Detto questo, K fu reso inutile proprio perché aveva lo stesso suono di C. Se C fosse stato il segno usato per esprimere una palatale, non avrebbe mai potuto rimpiazzare K. La situazione è ben diversa rispetto a quella dell'umbro. Non solo l'alfabeto latino non ha adottato uno speciale carattere per un suono palatale inesistente, ma ha posto parzialmente rimedio all'esubero di grafemi.
Siccome non conosci pressoché nulla di filologia germanica e nonostante ciò pretendi di pontificare, dirò che la forma tedesca attuale deriva dall'antico alto tedesco Keisar. La forma Caesar è stata adottata molto presto dai Germani, come prova anche la forma dell'antico inglese, per non parlare della presenza di Kaisar nel gotico di Wulfila. Il greco scriveva Καισαρ proprio perché così si pronunciava quando la parola fu adottata.
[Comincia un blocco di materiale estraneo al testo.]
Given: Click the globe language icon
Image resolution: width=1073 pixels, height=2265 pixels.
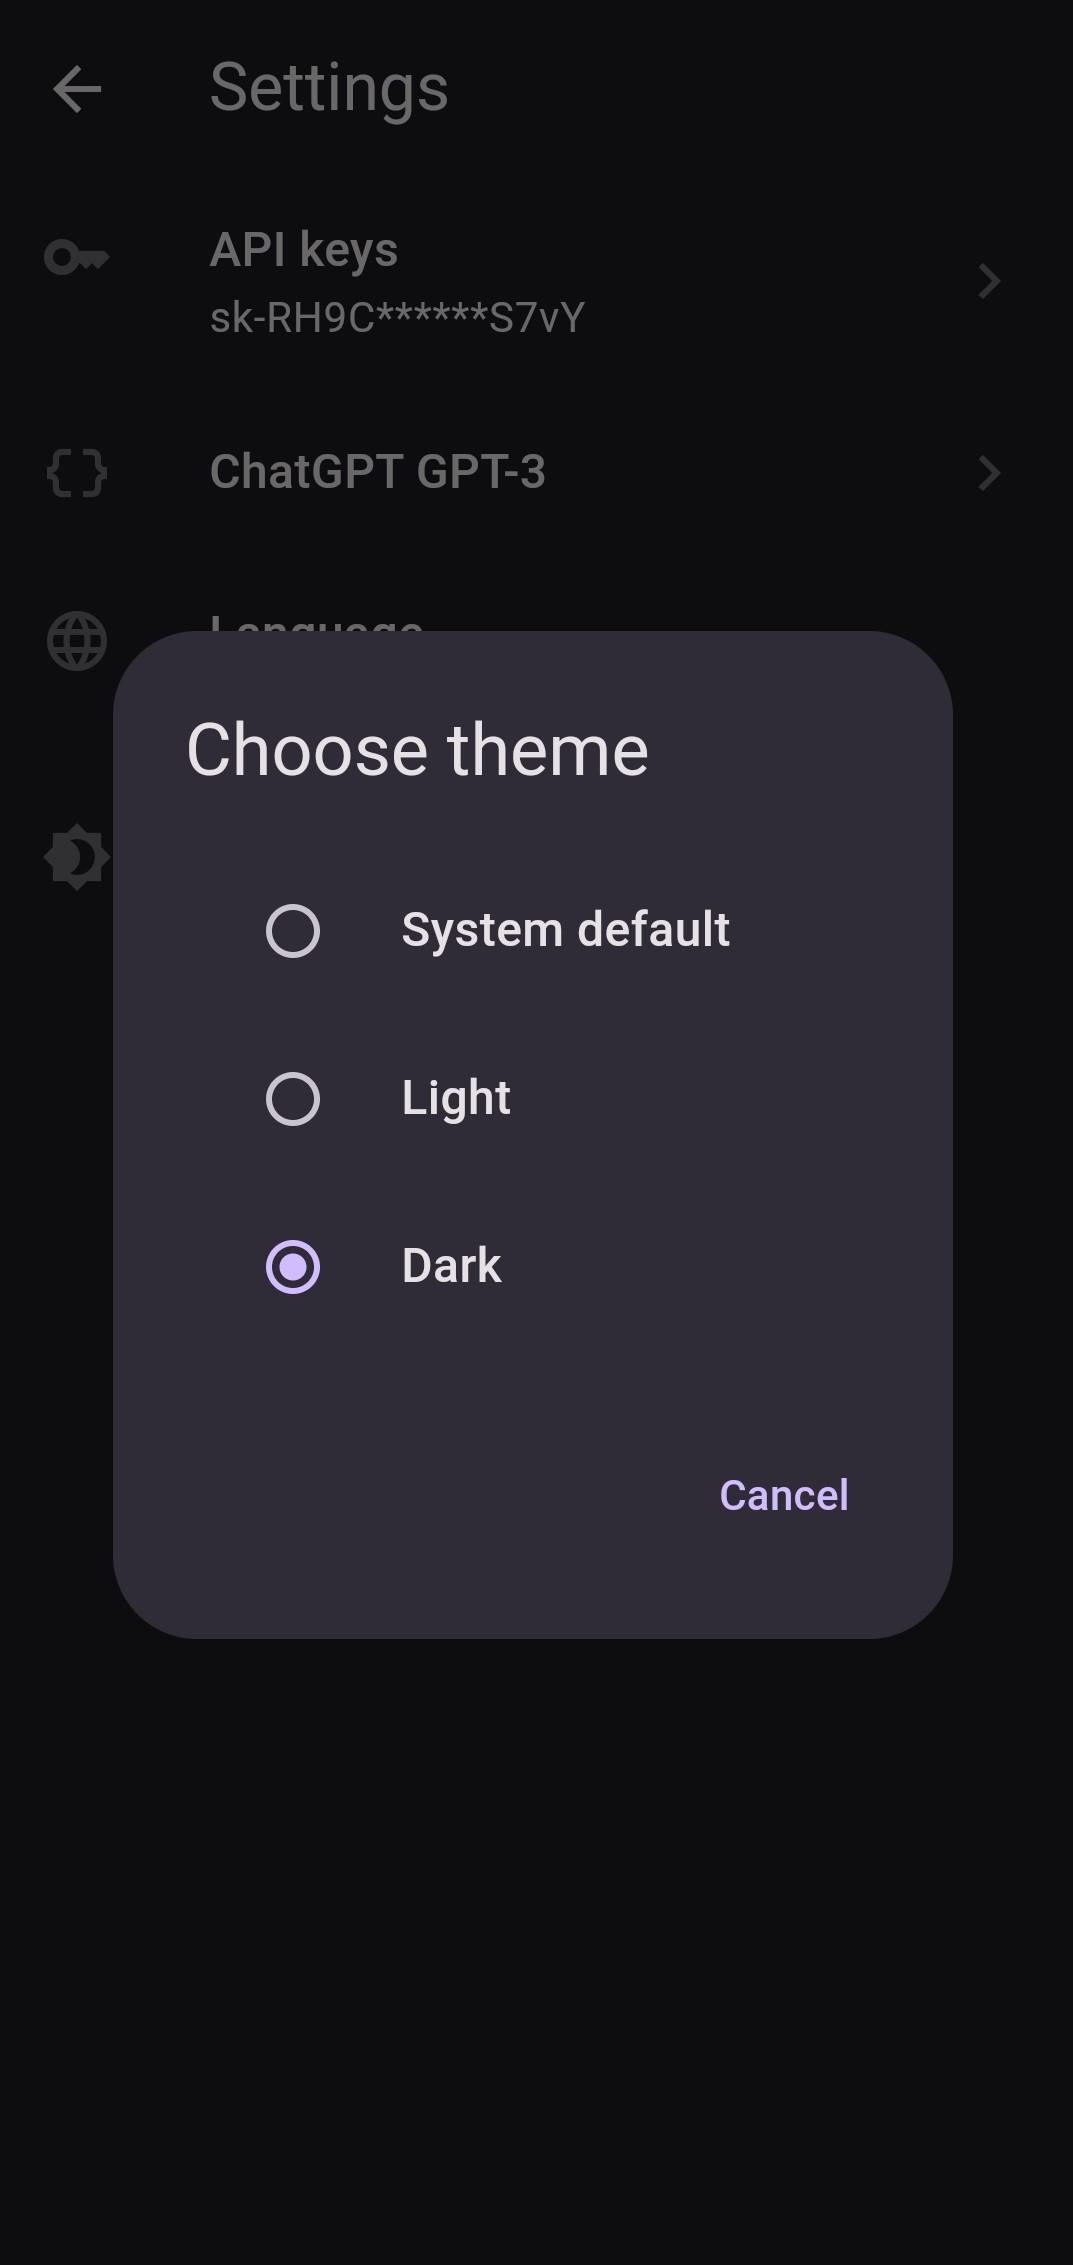Looking at the screenshot, I should click(x=77, y=641).
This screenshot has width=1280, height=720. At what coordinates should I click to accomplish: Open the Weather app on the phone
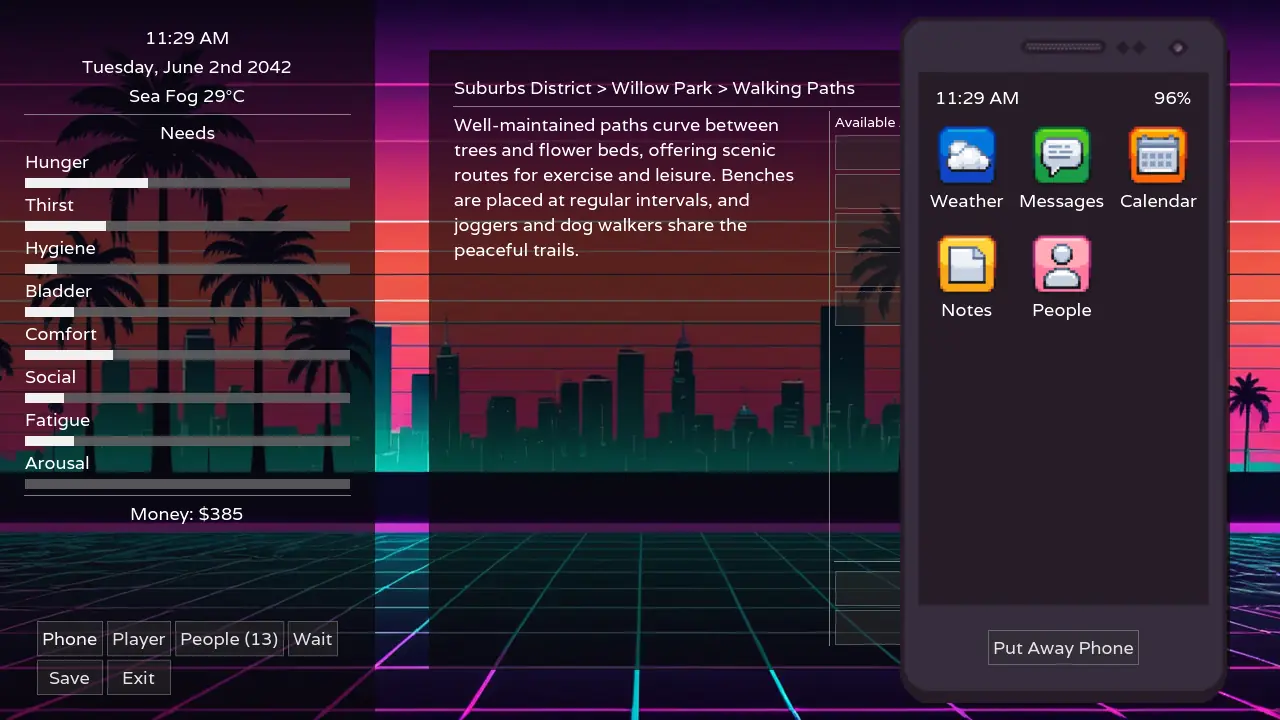(966, 156)
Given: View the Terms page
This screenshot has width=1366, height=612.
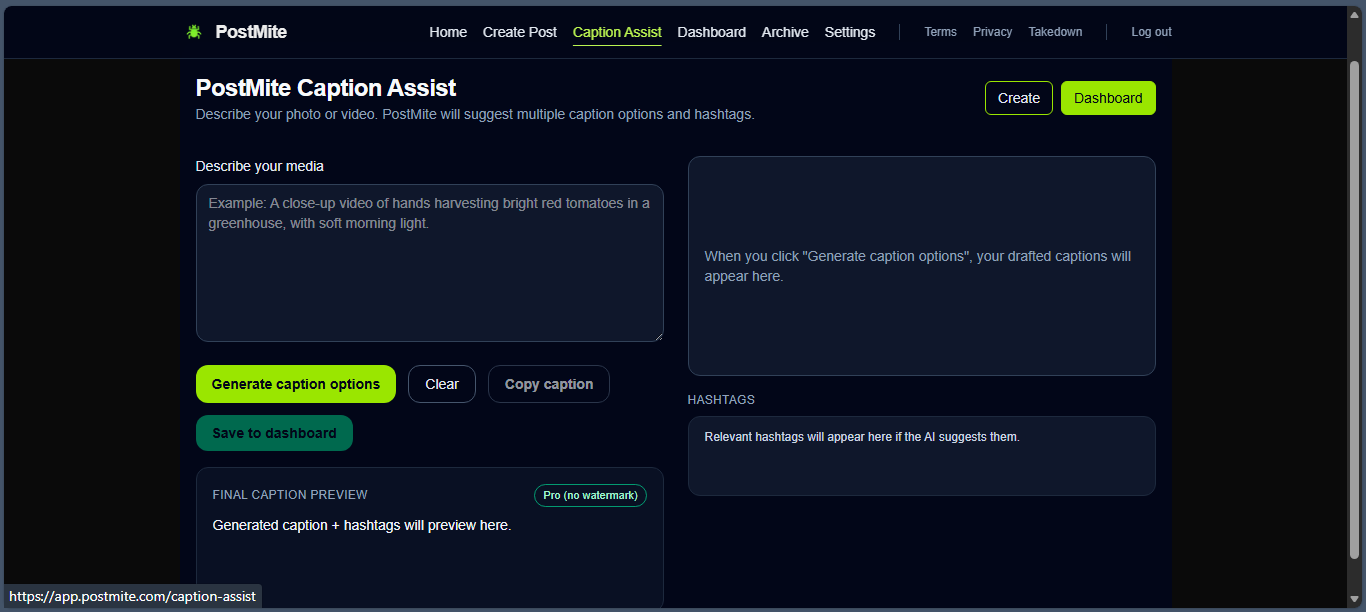Looking at the screenshot, I should (940, 32).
Le trascrizioni di nomi e parole latine in greco - ad esempio in Plutarco e Polibio - forniscono una eloquente dimostrazione di tutto ciò.
Per quanto riguarda il dittongo AE, le testimonianze di Lucilio e Varrone sono relative al latino rustico di cui ho parlato, che non è l'antenato diretto delle lingue romanze. Evidentemente non hai letto bene quanto ho scritto. E sì che ho anche incluso uno schema per rendere tutto ciò immediato. Se proprio non capisci, non è colpa di nessuno.
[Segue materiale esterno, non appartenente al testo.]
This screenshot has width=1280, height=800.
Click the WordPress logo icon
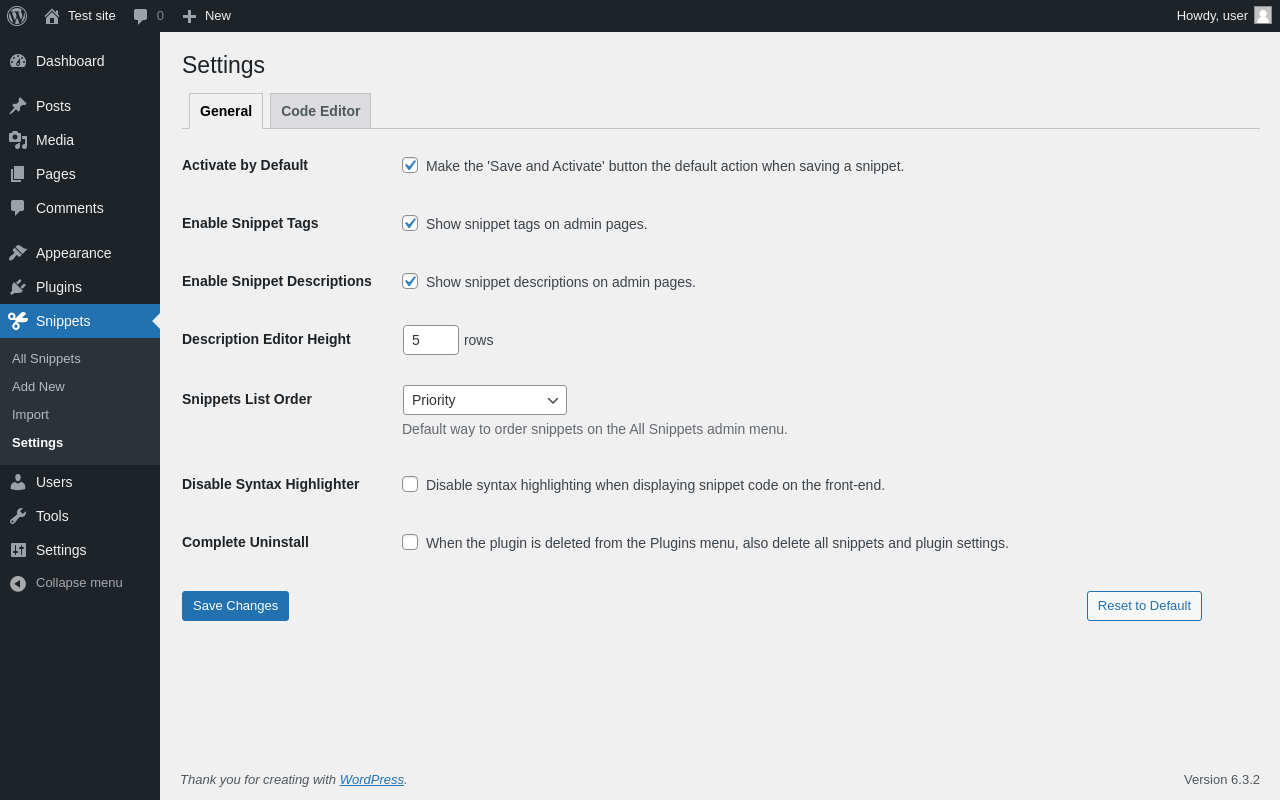click(17, 16)
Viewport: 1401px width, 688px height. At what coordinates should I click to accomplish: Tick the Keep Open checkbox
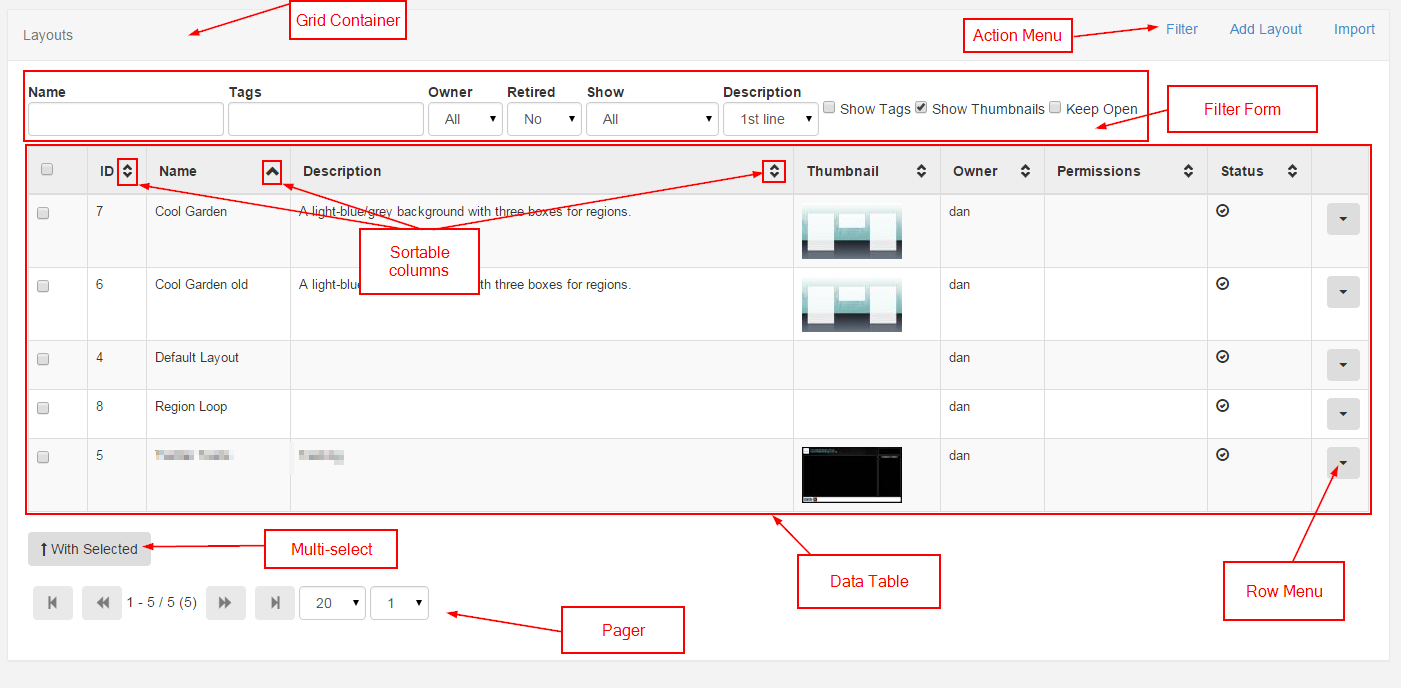tap(1055, 107)

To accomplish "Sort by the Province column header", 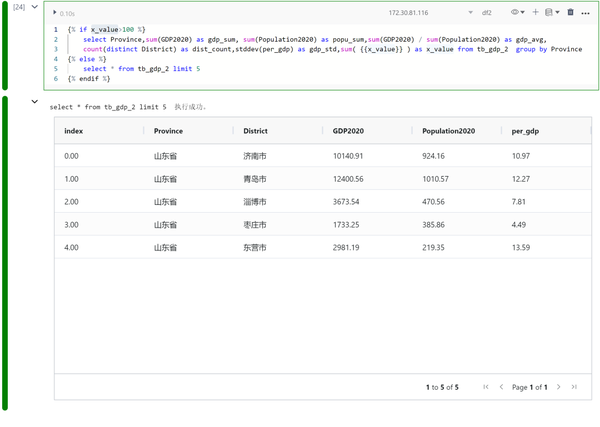I will [x=168, y=131].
Potrei chiamare le tue idee "Teoria del Cece", vista la tua ossessione per questo legume: lo vedi e lo senti proprio dovunque. Ma l'escrescenza di cui si parla non ricorda tanto i tuoi beneamati ceci, quanto... le creste di gallo. Cicirrus è nome osco del galletto da combattimento e non del cece.
Il cosiddetto gioco di parole sosia-socium non è davvero tale (non credo proprio che -UM finale si pronunciasse come -A): si tratta semplicemente di un tentativo di rettifica da parte del personaggio che prima dice di essere Sosia, poi si corregge. Un qui pro quo che non dimostra proprio nulla: un guitto è maestro nel confondere l'interlocutore anche con trovate grottesche. Al massimo potrebbe trattarsi, ma è tutto da dimostrare, di una pronuncia italica assibilata in voga in alcuni registri volgari che in nessun caso possono essere ritenuti antenati delle attuali lingue romanze.
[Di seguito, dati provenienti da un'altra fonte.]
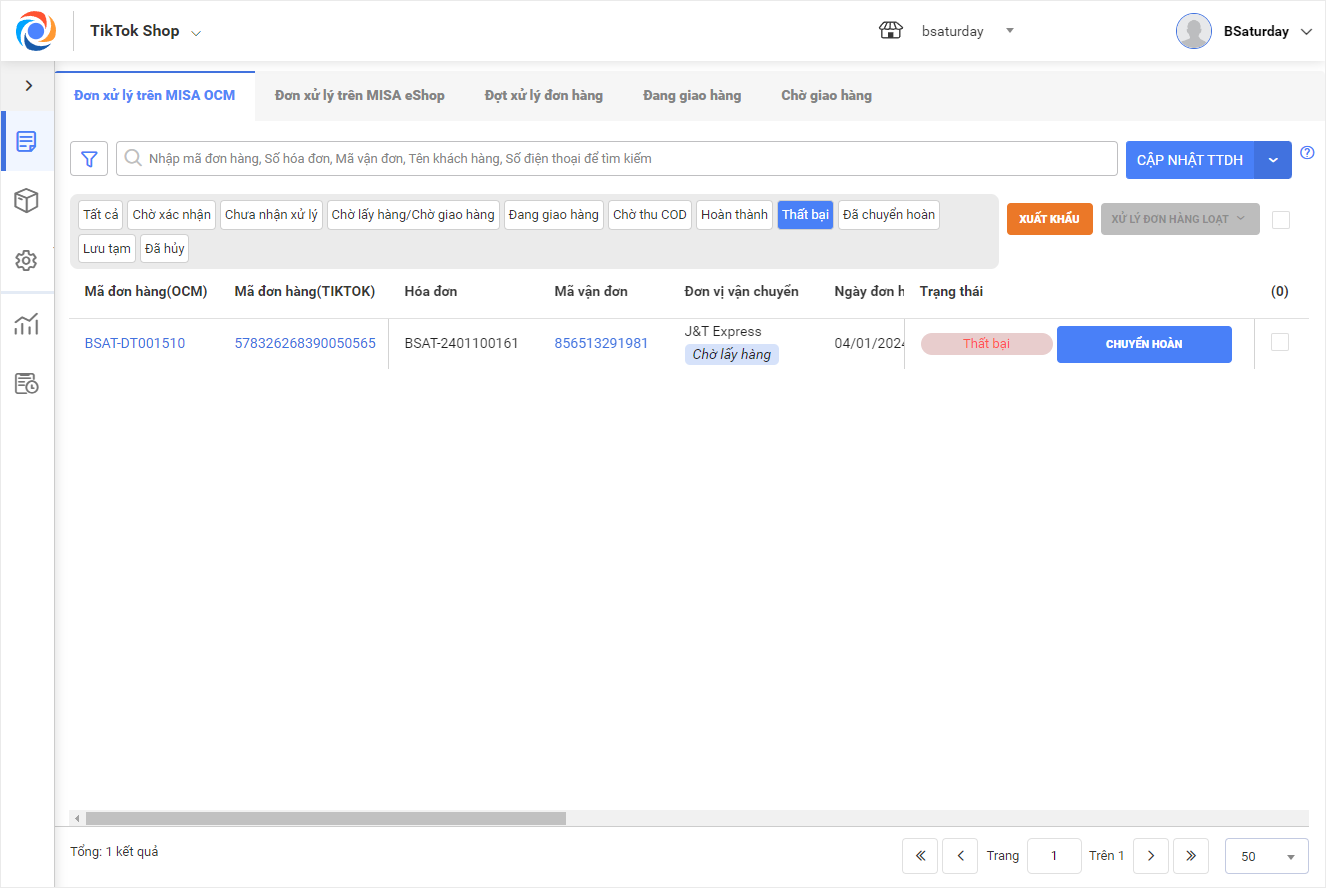The image size is (1326, 888).
Task: Go to the last page icon
Action: pos(1191,856)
Ho letto bene, Antares, solo che non sono d'accordo con quel che affermi e sul tuo schema ho pietosamente taciuto.
La mutazione consonantica non c'entra nulla con i nomi toscani di origine longobarda dell'VIII secolo, perché nessuno lo parlava più il longobardo, nemmeno la piccolissima élite dominante ormai latinizzata. Ma tu sei di diverso parere.
Spiegare le forme del verbo parcere (parco, parcis, peperci/PARSI, PARSUM, parcere) è difficile con la restituta, come giustificare le doppie forme parcimonia e parsimonia, testimonianze dirette della C di cece (visto che ti piace...). Ma tu sei di diverso parere.
Come vuoi.
zilc
Lo dico ad Antares, la posta del cuore.
Dimenticavo Ulfila! Era Cappadoco e all'epoca della fondazione della nuova capitale dell'impero aveva 19 anni, quando gli imperatori risiedevano a Nicomedia (Izmit, in Turchia) fin dai tempi della Tetrarchia (Diocleziano imp. dal 284 al 305) . Quella K in Kaisar ti dice qualcosa o per te viene dal latino? Sorvoliamo pure per ora su Plutarco (nato nel 46 dc), del quale si cita solo (perché nella fantasia della restituta non esiste il suono della V) Oualerios per Valerius, senza maliziosamente mai citare le alternanze Νέρουα, Νέρβα; Σεουῆρος, Σεβῆρος e altre; eppoi, ancor peggio, su Polibio. Se vorrai ti dirò, se non avrai paura dei dati nudi e crudi che distruggono le tue certezze fondate soltanto sull'autorevolezza. Comunque già con Plutarco siamo fuori dai termini della cosiddetta pronunzia classica. In sostanza dire Kikero per Cicero è una bischerata.
Cerca di stare bene e pensa alla prostata
Zilc, adesso la mia pazienza è giunta davvero al limite. I tuoi escrementi concettuali d'ora in poi li vai a depositare da qualche altra parte. Quindi ti espello da questo spazio, perché se uno viene a casa mia a defecare ho il diritto di sbatterlo fuori a calci. Delle tue false e ridicole argomentazioni mi occuperò tramite post: ovviamente posso ribattere a ogni tua singola parola, ma non in questa sede e non adesso. Non intendo avere alcun dialogo diretto con uno come te, dato che il tuo solo fine è inquinare la conoscenza. Dedicati alla coltura della cicerchia e mangiane un piatto ogni giorno.